The first step required carbon from a graphite crucible, which reacted with Ga_{2}O_{3} to produce Ga_{2}O vapor. The vapor then reacts with NH_{3} to produce solid GaN nanoparticles that are picked up in the NH_{3} and N_{2} flow. The nanoparticles are then transported to a lower temperature induction furnace where they will collect in groups on a carbon fiber and self- assemble rectangular nanotubes through vapor- solid growth. Most of the formed nanotubes have a square or rectangular cross section with lengths between 50- 150 nm. The tubes were found to have a wall thickness between 20- 50 nm and longer lengths of several micrometers.

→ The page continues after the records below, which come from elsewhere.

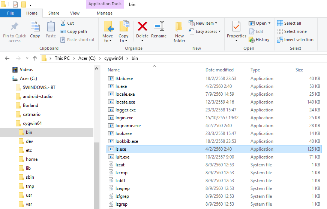This screenshot has width=327, height=209.
Task: Switch to the Share ribbon tab
Action: tap(54, 13)
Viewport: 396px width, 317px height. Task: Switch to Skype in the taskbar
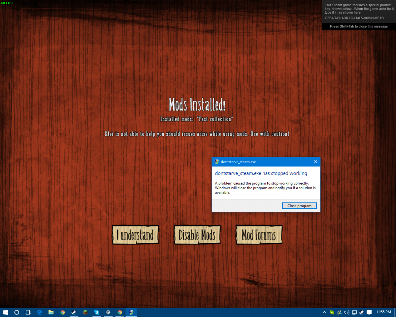97,312
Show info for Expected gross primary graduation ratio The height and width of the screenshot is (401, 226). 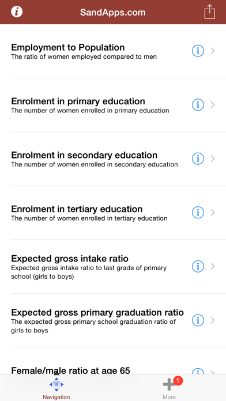click(x=198, y=320)
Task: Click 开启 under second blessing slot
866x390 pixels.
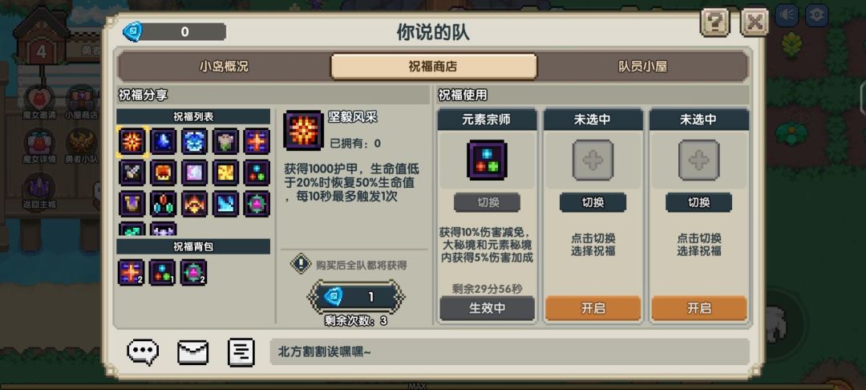Action: 593,309
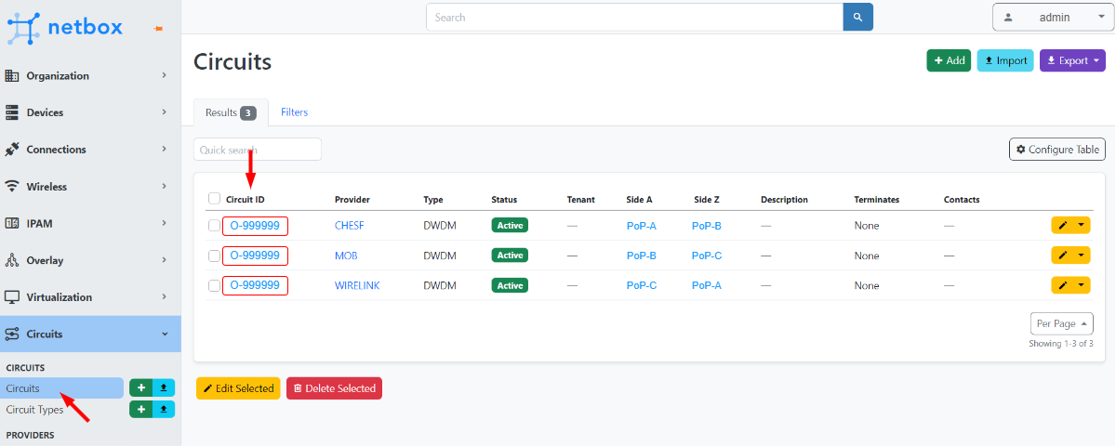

Before this method was applied, nanocrystallites of c-GaN were the only nanostructures able to be synthesized in the cubic structure of GaN.

==Recent Progress==

===Large Scale Fabrication===
M. Jansen et al. has developed a low-cost, fast, and large scale fabrication process for the generation of gallium nitride nanotubes. This was achieved by using a combination of lithography and inductively coupled plasma top-down etching to produce a hard etch mask of a silicon nano ring array. The nano ring array was then placed onto the surface of bulk gallium nitride and etched away to produce nanotube structures of equal proportions.

===Microchip Integration===
Chu-Ho Lee and his research group at the Seoul National University in Korea were able to synthesize indium doped gallium nitride nanotubes that were fabricated onto silicon substrates. The group used these nanotubes as light emitting diodes, which primarily emitted light in the green visible spectrum. Since the synthesis of these nanotubes relies on controllable geometric parameters, gallium nitride nanotubes could potentially allow for ways to produce microchips with faster processing speeds through the use of interchip and intrachip optical communication.

===Tube Shape and Emitted Light Shape===
Changyi Li and his research team at the University of New Mexico recently showed that by changing the geometry of the openings on gallium nitride nanotubes, the shape of emitted light changes when acting as light-emitting diodes. The group used electron beam lithography to create well-defined annular shaped hollow regions within the gallium nitride nanotubes, which ultimately led to annular shaped emitted light.